Die Europäische Union forderte Russland auf, "jegliche militärische Aktivität auf georgischem Territorium zu beenden". Eine Sprecherin der EU-Kommission sagte in Brüssel: "Die jüngsten Entwicklungen, beispielsweise das Überschreiten der georgischen Grenzen durch russische Truppen, haben die Dimension des Konflikts verändert."
NATO-Generalsekretär Jaap de Hoop Scheffer ließ mitteilen, er sei "weiterhin äußerst besorgt über den unverhältnismäßigen Einsatz von Gewalt und den Mangel an Respekt für die territoriale Integrität Georgiens". Auf Antrag Georgiens tritt der NATO-Rat an diesem Dienstag in Brüssel zu einer Sondersitzung zusammen.
Foto (c) Reuters
Kämpfe mit mehr als 2.000 Toten
Die Kämpfe in Georgien haben
bisher 2.000 Menschenleben gefordert. Geflohen sind über 30.000 Menschen.

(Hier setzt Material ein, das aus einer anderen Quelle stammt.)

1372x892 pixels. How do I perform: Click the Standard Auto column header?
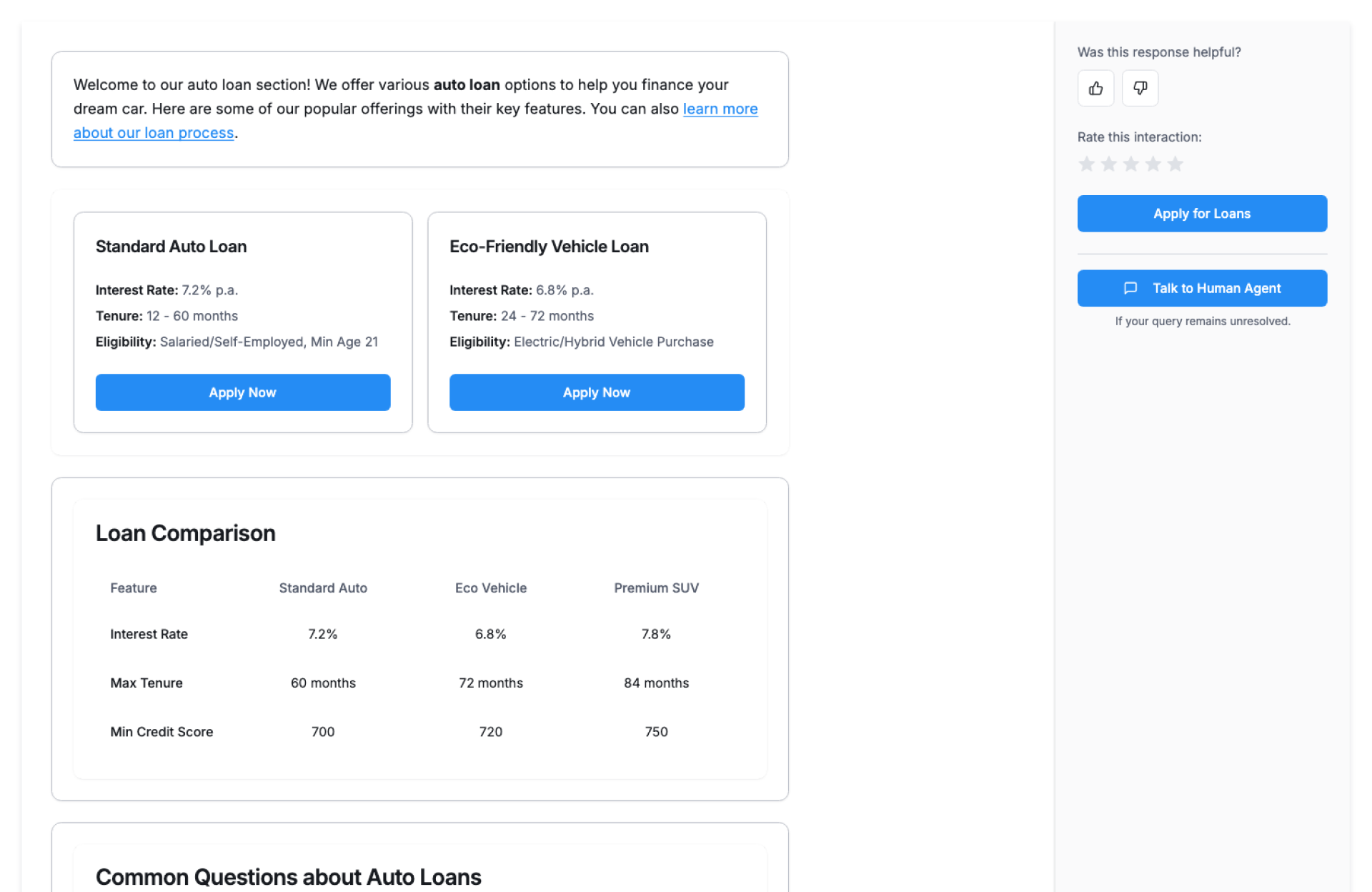pyautogui.click(x=323, y=588)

Russland hat Luftangriffe auf eine Militärbasis nahe Tiflis und zwei weitere
Stützpunkte geflogen. Außerdem sind die Schwarzmeer-Hafenstadt Poti und eine
Einrichtung des Verteidigungsministeriums angegriffen worden. Anlagen für
den Transport von Rohöl in den Westen sind auch beschossen worden.
Davor waren georgische Truppen in ihrer abtrünnigen Provinz Südossetien einmarschiert.
Als Reaktion auf den Konflikt in Südossetien hat die ebenfalls abtrünnige autonome Republik Abchasien eine Luft- und Bodenoffensive gegen die georgischen Streitkräfte gestartet.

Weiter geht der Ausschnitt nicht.